If I can avoid investing 100+ U$S dollars it could be nice. Any $20 or so replacement that you know of that work OK? There are tons listed at Amazon but I have no idea if they would work OK or how they perform.
If you guys can point me out in the right direction I would really appreciate it.

Thank you!


----------



## sixbales (May 18, 2011)

Hello Lucho,

Those gunfire like sounds are caused by the engine pushing raw air/gas mixture out the exhaust after turning the key / ignition off. There are hot carbon deposits in the exhaust that ignite the mixture. Usually takes a second or two...


----------



## Lucho (6 mo ago)

Hi sixbales! Thanks for the explanation. Apart from that, when I have the throttle a little bit low but much higher than idle. The engine by itself wants to shut down and a moment afterwards it revs up like nothing happened. This is why I supposed that the carb might be not working properly and since I'm not a mechanic I thought that it could be easier to replace it and get on with it. What do you think?
If you think I might have to replace it, can you point me out which carb should I buy?

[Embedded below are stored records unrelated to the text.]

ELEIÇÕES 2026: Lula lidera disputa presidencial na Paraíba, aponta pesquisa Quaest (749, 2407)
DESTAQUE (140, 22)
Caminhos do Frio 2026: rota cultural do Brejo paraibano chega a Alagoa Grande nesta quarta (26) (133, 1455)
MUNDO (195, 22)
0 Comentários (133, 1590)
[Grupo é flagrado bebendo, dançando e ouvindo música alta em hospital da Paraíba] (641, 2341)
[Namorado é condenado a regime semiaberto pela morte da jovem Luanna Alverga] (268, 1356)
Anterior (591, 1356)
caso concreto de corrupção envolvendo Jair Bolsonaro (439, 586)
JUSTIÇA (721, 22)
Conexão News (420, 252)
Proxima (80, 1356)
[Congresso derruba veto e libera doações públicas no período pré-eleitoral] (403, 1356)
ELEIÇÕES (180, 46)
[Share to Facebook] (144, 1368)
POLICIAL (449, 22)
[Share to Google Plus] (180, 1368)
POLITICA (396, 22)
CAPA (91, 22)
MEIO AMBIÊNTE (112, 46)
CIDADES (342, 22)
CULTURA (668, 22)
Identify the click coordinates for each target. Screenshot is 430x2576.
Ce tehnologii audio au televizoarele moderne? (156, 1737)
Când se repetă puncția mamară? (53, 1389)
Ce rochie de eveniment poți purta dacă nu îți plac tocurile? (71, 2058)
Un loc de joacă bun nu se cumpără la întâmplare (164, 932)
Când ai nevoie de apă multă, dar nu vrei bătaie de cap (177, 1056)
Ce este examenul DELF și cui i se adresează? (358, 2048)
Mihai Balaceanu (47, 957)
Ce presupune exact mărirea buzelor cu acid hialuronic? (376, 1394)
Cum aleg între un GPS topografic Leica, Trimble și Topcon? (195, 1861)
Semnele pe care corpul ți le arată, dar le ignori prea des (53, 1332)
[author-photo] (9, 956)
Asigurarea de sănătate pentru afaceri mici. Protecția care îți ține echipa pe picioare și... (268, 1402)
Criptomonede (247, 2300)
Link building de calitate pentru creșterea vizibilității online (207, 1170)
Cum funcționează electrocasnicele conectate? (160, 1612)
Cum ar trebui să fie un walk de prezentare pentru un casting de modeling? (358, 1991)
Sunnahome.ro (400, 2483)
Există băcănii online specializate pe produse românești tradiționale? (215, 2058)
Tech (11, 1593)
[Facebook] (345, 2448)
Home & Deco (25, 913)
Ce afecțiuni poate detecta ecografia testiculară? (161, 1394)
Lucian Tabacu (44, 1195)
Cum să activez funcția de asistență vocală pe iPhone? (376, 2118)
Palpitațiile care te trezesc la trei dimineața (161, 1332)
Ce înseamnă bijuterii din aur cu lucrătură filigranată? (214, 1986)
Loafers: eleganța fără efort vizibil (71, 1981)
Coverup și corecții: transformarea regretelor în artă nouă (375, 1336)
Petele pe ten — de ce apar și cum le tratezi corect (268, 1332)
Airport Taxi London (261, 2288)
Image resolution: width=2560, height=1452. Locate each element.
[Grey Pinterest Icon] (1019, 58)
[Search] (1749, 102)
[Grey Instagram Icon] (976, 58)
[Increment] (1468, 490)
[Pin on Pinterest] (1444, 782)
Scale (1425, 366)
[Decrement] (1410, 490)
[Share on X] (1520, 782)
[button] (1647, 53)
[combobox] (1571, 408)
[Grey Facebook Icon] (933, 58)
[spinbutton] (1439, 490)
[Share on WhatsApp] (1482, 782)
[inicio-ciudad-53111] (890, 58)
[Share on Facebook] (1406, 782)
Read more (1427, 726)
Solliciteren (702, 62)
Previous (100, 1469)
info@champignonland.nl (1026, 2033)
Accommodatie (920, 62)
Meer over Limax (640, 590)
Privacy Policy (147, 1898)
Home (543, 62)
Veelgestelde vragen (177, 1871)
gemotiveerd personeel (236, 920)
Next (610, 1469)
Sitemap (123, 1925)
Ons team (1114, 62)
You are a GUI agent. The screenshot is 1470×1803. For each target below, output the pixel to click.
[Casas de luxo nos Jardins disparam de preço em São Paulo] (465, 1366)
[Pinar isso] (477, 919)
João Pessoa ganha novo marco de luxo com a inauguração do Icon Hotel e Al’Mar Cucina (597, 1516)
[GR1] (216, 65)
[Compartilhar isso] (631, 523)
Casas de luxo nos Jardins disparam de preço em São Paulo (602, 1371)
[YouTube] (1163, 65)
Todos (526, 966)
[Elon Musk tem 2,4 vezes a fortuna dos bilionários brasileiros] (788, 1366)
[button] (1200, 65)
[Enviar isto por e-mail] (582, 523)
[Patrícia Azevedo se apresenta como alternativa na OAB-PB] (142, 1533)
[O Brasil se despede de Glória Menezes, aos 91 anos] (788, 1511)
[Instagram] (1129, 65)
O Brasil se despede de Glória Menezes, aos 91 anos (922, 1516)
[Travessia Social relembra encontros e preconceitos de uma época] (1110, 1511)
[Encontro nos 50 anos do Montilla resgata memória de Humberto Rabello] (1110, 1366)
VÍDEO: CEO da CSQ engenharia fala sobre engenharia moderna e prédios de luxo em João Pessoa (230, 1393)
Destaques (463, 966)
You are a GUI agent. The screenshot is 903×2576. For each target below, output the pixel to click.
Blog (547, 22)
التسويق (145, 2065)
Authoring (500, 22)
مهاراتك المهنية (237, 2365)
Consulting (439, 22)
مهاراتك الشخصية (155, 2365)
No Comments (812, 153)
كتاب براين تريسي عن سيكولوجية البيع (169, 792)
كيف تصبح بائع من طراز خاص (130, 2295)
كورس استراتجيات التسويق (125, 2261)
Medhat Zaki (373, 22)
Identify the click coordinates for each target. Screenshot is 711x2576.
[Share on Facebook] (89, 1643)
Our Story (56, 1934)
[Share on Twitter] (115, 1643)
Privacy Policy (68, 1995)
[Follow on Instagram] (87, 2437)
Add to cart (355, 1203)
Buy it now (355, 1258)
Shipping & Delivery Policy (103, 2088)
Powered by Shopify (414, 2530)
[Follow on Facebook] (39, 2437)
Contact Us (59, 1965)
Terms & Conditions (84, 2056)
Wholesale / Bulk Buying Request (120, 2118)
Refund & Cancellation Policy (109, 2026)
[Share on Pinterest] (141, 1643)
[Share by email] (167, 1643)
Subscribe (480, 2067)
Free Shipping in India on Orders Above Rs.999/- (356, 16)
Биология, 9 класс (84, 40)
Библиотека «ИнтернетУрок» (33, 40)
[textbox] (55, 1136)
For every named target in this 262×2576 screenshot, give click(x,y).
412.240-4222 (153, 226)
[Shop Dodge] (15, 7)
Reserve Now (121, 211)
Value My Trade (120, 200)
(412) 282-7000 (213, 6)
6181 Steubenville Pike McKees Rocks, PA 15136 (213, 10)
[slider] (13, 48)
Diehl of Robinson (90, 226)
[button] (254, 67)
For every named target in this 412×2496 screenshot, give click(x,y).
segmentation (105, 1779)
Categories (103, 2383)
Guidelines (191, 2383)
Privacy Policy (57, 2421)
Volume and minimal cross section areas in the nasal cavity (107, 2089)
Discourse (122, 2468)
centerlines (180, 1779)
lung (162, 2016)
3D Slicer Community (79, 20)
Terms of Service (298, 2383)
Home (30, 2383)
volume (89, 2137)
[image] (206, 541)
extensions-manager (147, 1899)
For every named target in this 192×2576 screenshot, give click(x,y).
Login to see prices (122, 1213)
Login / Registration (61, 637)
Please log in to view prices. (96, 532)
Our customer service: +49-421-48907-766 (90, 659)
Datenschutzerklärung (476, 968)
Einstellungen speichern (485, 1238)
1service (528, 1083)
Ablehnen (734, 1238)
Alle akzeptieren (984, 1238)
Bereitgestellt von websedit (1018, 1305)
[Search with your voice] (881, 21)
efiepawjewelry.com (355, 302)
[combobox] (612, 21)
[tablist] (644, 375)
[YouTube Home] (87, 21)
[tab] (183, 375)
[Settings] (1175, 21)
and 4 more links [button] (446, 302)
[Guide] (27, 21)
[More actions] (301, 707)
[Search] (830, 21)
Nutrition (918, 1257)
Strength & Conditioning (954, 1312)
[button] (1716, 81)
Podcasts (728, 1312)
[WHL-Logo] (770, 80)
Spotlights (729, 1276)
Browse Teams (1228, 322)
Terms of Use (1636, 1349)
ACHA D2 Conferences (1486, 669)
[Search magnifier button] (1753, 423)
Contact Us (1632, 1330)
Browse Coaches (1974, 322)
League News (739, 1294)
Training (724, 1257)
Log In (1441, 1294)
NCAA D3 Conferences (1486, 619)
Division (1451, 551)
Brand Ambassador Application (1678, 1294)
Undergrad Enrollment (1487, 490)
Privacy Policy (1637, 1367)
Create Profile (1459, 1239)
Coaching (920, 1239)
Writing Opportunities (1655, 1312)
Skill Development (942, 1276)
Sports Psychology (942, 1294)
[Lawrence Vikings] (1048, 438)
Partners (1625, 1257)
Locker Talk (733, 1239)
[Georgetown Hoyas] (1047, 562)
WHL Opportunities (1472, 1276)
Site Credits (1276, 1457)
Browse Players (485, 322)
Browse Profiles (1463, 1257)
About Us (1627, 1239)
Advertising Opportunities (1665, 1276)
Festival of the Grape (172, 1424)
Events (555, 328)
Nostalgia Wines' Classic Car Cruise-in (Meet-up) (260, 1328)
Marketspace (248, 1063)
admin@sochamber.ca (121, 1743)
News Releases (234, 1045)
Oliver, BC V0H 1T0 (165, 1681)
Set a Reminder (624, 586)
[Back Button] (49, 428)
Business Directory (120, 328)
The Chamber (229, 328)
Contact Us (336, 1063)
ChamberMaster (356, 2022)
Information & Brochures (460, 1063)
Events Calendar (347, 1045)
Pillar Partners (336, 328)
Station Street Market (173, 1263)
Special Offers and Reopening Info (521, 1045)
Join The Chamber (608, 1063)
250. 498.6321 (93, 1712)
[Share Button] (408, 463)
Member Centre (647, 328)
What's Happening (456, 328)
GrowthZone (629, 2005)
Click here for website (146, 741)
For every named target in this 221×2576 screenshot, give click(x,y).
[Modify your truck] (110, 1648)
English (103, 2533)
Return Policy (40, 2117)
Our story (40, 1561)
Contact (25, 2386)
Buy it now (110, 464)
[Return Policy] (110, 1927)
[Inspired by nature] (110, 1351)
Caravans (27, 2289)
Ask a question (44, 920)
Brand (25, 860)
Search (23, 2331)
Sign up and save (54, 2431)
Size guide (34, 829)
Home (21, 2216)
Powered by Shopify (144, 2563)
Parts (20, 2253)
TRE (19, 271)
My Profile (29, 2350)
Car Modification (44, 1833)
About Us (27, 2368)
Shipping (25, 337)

There are literally hundreds in amazon / ebay but they're not quite the same like the one I have. 
Thanks a lot!


----------



## sixbales (May 18, 2011)

You need to match up your Tecumseh engine number and/or carburetor number to get a replacement carburetor. I like to look on ebay.


----------



## Lucho (6 mo ago)

Thank you Sixbales!, My motor model is OV358EA, with that I was able to find countless replacements at amazon at $20 or so. I will go for one with best reviews. I´ll post how it goes!
Thanks a lot!


----------